Data for processing:
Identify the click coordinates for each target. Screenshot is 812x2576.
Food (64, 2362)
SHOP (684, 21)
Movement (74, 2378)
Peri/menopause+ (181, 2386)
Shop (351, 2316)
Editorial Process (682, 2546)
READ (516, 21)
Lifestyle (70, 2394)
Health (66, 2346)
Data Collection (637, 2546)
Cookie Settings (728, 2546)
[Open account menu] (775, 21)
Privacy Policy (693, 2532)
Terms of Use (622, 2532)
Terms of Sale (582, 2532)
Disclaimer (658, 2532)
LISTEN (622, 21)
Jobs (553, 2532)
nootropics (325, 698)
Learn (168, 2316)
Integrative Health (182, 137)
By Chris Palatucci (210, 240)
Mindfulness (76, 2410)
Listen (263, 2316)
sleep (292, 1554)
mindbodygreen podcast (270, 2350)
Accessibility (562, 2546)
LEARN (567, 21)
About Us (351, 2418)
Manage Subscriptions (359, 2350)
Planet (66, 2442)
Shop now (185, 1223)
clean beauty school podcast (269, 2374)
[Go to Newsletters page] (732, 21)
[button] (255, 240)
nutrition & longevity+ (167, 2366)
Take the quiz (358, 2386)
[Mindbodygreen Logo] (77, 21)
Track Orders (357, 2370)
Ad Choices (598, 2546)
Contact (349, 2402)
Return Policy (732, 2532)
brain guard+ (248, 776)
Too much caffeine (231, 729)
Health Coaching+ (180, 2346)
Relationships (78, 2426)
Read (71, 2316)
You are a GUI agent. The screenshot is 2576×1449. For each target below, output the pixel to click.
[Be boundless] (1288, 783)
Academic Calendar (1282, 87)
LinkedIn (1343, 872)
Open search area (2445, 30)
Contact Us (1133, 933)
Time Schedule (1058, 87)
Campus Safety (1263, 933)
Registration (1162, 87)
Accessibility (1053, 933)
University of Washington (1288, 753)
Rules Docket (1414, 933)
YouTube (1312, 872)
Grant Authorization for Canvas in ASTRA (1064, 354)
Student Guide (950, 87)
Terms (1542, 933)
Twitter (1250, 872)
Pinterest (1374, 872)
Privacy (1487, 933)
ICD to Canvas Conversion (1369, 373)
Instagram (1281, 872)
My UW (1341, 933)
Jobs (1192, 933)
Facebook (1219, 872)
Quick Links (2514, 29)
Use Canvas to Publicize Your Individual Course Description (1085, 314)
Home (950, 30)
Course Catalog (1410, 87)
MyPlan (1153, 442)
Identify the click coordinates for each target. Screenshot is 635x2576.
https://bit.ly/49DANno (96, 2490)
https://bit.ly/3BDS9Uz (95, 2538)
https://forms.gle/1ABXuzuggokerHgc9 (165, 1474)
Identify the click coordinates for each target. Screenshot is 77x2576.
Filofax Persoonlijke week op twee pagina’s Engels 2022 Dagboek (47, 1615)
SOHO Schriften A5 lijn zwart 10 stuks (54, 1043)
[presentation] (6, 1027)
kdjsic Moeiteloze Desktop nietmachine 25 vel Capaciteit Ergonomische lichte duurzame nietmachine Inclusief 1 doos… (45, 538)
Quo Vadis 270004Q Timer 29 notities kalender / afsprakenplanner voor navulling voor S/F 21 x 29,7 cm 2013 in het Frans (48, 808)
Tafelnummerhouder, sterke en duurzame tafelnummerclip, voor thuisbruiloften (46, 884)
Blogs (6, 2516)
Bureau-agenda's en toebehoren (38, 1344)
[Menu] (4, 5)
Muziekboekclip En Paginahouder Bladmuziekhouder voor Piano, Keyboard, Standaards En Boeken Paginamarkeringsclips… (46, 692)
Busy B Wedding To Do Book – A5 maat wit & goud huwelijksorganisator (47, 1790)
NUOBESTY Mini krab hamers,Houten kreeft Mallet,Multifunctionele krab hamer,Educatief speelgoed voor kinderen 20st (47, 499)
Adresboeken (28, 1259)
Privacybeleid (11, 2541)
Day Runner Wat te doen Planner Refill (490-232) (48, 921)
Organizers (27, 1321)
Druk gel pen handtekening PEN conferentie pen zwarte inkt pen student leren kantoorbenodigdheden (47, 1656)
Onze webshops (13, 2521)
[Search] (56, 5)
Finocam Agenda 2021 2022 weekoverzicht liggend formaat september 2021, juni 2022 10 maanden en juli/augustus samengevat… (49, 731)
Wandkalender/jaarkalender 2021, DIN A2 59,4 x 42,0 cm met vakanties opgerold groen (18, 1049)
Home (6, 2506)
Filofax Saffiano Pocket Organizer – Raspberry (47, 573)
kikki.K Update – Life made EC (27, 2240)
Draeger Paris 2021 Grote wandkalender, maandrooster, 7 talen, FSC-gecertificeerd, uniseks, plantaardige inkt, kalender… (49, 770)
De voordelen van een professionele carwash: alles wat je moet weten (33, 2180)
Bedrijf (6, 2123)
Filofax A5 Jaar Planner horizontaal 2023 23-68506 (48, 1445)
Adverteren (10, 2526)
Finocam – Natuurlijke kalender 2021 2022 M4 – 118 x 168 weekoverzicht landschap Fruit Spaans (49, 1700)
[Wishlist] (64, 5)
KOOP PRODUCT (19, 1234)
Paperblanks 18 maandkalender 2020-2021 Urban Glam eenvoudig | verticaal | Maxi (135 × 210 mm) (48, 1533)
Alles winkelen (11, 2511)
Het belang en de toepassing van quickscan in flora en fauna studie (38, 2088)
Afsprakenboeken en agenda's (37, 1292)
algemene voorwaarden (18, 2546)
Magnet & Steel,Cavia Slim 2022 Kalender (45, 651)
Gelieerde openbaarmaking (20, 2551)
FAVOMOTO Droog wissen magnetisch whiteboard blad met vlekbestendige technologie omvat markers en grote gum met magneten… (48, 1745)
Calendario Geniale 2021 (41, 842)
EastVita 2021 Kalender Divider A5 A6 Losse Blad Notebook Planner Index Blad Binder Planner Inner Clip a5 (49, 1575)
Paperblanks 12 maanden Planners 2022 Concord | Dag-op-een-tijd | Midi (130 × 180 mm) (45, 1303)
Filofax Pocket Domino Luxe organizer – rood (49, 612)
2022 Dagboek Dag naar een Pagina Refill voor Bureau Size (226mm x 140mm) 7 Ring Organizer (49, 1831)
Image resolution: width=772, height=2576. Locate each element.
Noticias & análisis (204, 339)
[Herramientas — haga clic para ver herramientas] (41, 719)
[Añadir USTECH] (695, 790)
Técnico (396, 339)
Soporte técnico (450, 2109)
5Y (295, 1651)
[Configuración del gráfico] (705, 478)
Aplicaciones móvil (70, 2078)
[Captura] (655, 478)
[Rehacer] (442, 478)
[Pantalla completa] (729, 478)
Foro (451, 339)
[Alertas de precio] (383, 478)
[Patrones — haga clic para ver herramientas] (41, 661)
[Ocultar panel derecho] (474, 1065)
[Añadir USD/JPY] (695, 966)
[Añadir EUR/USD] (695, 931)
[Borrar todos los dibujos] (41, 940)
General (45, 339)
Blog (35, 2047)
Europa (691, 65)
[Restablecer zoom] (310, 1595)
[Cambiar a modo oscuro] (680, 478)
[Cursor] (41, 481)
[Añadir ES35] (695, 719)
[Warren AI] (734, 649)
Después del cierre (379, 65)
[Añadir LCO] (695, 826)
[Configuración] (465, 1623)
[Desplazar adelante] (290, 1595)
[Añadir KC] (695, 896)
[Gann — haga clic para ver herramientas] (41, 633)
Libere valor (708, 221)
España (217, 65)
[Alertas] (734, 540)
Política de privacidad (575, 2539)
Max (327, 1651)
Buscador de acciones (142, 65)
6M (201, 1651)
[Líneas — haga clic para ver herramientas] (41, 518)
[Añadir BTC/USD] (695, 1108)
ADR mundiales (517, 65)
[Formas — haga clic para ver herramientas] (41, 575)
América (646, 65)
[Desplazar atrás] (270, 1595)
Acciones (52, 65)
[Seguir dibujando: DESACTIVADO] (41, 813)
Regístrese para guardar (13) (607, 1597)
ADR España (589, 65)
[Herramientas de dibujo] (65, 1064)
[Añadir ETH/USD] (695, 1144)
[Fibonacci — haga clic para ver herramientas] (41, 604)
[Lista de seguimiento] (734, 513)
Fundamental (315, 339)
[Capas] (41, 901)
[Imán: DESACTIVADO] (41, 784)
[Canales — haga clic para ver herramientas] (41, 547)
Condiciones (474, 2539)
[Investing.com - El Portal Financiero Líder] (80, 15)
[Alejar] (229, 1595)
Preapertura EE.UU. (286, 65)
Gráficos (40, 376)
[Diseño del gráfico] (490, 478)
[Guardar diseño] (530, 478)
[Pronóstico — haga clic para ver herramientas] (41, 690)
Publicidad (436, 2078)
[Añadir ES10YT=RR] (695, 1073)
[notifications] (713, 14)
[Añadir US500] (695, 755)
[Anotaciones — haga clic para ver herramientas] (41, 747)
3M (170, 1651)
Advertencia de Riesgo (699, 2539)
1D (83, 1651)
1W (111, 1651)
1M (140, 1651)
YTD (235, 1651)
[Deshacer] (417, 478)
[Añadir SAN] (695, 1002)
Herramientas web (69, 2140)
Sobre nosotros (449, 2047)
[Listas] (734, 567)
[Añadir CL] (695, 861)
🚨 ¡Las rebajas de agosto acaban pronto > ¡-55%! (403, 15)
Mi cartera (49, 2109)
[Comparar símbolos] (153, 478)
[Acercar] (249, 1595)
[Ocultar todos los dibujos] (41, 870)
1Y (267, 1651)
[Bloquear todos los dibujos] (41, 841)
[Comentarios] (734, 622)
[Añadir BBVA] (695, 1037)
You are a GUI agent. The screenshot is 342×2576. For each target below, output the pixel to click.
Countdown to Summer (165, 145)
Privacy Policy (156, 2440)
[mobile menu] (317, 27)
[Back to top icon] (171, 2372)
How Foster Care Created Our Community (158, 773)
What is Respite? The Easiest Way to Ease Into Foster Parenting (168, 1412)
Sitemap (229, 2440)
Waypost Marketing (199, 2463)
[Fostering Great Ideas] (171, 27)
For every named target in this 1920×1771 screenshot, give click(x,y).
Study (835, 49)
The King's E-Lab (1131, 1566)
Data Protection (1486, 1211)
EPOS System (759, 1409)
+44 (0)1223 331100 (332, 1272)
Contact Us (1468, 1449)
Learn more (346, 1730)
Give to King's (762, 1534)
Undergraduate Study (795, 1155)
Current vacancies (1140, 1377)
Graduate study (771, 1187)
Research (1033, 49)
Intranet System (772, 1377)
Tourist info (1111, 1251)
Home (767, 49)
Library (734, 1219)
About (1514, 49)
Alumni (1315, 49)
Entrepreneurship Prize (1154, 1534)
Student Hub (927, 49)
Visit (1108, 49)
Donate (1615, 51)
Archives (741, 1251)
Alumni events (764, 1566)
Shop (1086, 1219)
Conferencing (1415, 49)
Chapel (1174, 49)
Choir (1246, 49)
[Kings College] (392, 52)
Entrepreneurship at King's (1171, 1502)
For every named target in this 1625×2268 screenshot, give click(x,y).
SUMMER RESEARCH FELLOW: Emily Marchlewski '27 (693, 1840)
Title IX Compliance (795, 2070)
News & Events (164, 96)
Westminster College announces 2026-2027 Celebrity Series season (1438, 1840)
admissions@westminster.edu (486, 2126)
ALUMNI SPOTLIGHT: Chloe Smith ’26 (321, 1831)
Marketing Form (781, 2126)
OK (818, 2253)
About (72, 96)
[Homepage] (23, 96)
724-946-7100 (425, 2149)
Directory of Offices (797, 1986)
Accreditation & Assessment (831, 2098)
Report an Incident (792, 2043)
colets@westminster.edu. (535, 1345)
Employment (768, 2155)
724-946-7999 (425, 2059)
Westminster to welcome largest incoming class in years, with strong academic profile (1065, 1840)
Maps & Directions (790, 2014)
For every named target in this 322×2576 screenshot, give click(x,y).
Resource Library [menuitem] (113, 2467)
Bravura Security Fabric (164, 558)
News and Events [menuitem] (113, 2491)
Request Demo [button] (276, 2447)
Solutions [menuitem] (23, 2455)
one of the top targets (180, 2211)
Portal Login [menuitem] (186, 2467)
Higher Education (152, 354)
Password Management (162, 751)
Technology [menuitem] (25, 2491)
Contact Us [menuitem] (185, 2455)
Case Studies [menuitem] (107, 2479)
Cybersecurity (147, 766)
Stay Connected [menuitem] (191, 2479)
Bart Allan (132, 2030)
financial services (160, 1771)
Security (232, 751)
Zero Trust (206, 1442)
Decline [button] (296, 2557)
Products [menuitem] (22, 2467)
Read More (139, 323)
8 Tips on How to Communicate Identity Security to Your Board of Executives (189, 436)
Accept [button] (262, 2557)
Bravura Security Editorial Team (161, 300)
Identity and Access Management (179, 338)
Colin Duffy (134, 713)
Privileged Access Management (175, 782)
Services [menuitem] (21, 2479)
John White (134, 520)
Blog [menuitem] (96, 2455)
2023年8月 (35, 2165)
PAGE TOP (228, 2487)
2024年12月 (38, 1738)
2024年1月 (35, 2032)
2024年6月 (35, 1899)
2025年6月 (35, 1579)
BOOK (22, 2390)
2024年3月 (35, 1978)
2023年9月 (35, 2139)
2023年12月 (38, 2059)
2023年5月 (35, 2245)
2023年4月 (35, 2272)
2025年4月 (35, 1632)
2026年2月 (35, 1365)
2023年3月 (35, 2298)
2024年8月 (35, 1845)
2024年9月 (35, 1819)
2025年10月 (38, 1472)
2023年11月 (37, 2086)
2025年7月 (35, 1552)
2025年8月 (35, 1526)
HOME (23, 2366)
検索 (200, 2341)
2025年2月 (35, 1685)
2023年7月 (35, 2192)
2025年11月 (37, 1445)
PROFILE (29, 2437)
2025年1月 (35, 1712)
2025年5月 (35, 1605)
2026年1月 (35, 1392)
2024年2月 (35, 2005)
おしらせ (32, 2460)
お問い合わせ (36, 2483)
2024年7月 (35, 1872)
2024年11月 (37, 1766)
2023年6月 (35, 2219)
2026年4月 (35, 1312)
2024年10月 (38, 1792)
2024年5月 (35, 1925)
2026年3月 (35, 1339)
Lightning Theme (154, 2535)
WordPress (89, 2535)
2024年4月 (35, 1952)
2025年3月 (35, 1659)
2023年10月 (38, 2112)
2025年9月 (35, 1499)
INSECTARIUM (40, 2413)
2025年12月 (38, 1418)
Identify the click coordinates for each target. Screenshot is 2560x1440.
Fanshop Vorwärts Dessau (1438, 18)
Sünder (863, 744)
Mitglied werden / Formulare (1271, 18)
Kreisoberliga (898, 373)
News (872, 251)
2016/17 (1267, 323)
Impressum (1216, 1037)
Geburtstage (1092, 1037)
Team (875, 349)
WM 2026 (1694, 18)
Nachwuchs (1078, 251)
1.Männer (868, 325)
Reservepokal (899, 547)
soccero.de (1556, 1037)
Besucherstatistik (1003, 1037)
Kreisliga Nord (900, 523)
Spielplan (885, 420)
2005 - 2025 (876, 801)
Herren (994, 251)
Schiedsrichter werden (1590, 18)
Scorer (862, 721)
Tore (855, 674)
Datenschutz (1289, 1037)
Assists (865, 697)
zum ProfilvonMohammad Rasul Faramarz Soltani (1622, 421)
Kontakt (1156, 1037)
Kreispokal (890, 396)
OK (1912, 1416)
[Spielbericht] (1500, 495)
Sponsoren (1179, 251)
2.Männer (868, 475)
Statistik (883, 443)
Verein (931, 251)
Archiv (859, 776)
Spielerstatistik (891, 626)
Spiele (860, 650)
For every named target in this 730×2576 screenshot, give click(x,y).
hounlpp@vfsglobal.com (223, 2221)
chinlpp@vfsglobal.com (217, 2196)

Task directions:
Please give back, exactly as it stands above, the stretch from the line with "For every named target in this 322×2576" through the line with "Decline [button] (296, 2557)", and no line outside it.

Answer section:
For every named target in this 322×2576 screenshot, give click(x,y).
Resource Library [menuitem] (113, 2467)
Bravura Security Fabric (164, 558)
News and Events [menuitem] (113, 2491)
Request Demo [button] (276, 2447)
Solutions [menuitem] (23, 2455)
one of the top targets (180, 2211)
Portal Login [menuitem] (186, 2467)
Higher Education (152, 354)
Password Management (162, 751)
Technology [menuitem] (25, 2491)
Contact Us [menuitem] (185, 2455)
Case Studies [menuitem] (107, 2479)
Cybersecurity (147, 766)
Stay Connected [menuitem] (191, 2479)
Bart Allan (132, 2030)
financial services (160, 1771)
Security (232, 751)
Zero Trust (206, 1442)
Decline [button] (296, 2557)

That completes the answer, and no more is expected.